If there are additional columns in a matrix after the required and optional columns, their interpretation is application-specific.
For example, suppose a standard matrix type has required frequency and gain columns and an optional phase column. This table shows how to interpret matrices of this type with varying numbers of columns:
Number of columns | Interpretation according to this example |
0 | Illegal |
1 | Illegal |
2 | Frequency, Gain |
3 | Frequency, Gain, Phase |
4 | Frequency, Gain, Phase, and one extra column |
5 | Frequency, Gain, Phase, and two extra columns |
6 or more | Frequency, Gain, Phase, and n-3 extra columns |
The MatrixDataType field represents the type of each data element in the matrix. All data elements in a matrix must have the same type. The definition of a standard matrix type includes a list of the allowable MatrixDataTypes for that matrix type.
Here is the table of MatrixDataTypes:
MatrixDataType | Type Name | Meaning | Num Bytes |
0x4 | float32 | 32-bit big-endian IEEE 754 float | 4 |
0x8 | float64 | 64-bit big-endian IEEE 754 float | 8 |
0x104 | int32 | 32-bit big-endian two's complement integer | 4 |
0x108 | int64 | 64-bit big-endian two's complement integer | 8 |
0x204 | uint42 | 32-bit big-endian unsigned integer | 4 |
0x301 | UTF8byte | Byte of UTF8-encoded text | 1 |
0x401 | byte | Arbitrary byte | 1 |
The low-order byte of the MatrixDataType encodes the number of bytes taken by each datum. This allows programs that see an unrecognized MatrixDataType to skip over the matrix.
The "Arbitrary byte" MatrixDataType allows any data to be embedded in an SDIF matrix, and should be used only as a last resort. Whenever possible, data represented in SDIF should use standard matrix and frame types. If no standard type will do the job, it is best to define a new matrix type where the rows and columns have some reasonable meaning. Only if a data object cannot be represented by a normal matrix is it appropriate to define an arbitrary binary format and use a matrix of "Arbitrary bytes."

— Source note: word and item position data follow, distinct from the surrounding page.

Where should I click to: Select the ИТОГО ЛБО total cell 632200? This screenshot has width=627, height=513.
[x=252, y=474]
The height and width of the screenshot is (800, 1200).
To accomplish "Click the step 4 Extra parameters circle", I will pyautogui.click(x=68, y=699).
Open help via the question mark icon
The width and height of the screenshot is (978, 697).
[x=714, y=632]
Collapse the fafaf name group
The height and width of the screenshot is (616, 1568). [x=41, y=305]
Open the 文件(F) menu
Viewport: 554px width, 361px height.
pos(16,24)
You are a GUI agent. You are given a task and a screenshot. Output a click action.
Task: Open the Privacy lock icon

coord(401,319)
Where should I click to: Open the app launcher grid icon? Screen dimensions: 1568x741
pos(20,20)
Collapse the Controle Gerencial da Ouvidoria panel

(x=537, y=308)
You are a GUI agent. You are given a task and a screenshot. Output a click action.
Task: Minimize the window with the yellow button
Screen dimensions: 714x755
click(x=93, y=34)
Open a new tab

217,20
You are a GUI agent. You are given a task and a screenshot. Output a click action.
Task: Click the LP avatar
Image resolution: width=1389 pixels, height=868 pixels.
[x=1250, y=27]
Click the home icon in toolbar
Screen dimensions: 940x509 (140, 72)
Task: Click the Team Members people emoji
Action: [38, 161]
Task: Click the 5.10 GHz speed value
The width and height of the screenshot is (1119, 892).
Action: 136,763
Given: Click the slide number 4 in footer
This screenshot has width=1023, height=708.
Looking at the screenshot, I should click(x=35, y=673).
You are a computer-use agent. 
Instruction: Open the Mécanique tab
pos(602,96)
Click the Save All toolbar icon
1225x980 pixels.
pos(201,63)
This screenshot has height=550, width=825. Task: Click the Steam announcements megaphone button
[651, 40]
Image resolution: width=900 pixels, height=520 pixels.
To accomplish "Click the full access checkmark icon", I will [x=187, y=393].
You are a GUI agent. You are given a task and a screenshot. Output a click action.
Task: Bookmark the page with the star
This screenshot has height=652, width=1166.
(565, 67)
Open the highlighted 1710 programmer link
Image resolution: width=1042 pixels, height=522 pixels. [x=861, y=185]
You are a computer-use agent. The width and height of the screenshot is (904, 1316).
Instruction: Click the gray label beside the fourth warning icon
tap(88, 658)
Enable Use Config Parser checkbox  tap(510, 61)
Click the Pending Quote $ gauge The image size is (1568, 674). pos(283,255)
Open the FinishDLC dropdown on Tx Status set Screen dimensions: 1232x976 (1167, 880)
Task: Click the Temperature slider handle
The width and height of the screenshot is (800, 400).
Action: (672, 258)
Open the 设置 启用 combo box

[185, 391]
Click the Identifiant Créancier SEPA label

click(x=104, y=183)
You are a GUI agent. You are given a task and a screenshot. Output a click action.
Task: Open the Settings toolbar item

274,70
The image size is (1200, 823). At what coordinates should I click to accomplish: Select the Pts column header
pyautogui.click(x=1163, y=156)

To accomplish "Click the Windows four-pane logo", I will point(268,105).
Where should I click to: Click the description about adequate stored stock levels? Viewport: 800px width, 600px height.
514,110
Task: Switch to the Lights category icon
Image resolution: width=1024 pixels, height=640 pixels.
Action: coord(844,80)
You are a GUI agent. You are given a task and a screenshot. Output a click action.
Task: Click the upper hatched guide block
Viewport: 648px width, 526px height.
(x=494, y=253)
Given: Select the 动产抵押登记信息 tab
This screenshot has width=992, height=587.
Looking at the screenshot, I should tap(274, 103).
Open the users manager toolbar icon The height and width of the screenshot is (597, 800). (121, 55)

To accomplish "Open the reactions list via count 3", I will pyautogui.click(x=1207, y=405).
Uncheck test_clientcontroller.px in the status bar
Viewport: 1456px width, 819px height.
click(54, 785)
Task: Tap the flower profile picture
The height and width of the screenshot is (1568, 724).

SDIF matrices with text data use UTF-8 instead of ASCII. UTF-8 is a character encoding of Unicode that is backwards-compatible with ASCII: each byte with a high-order bit of zero is an ASCII character. Non-ASCII characters are represented by a variable number of bytes with a high-order bit of one. Thus, if a matrix of UTF-8 characters contains any non-ASCII characters, the number of characters will be less than the number of bytes.
UTF-8 strings must be null-terminated, and the null-termination byte must be counted as a matrix element in the row and column counts.
Note that the matrix header does not indicate the number of bytes in the matrix. The size of the MatrixData for a given matrix is:
RowCount * ColumnCount * (size of the MatrixDataType)
Since the low-order byte of the MatrixDataType encodes the number of bytes taken by each datum, the size of the matrix data can be computed from the matrix header.
If the size of the MatrixData is not a multiple of 8 bytes, there must be enough padding bytes to make the total matrix size a multiple of eight bytes: eight minus the remainder of the size of the MatrixData divided by 8.
These padding bytes are not counted anywhere in the matrix header, but they are counted in the FrameSize field of the frame header.
For example, suppose a frame contains a single matrix containing 65 bytes of UTF-8 text (including the null termination character). The matrix will have one column and 65 rows, with MatrixDataType 0x301. This makes the MatrixData 65 bytes long, so there are 7 padding bytes. The total size of the matrix is therefore 16 bytes (for the matrix header) plus 65 bytes (of data) plus 7 bytes (of padding) = 88 bytes. Therefore, the FrameSize will be 16 bytes (the size of the frame header, not including FrameTypeID or FrameSize) plus 88 bytes (the total size of the matrix) = 104 bytes.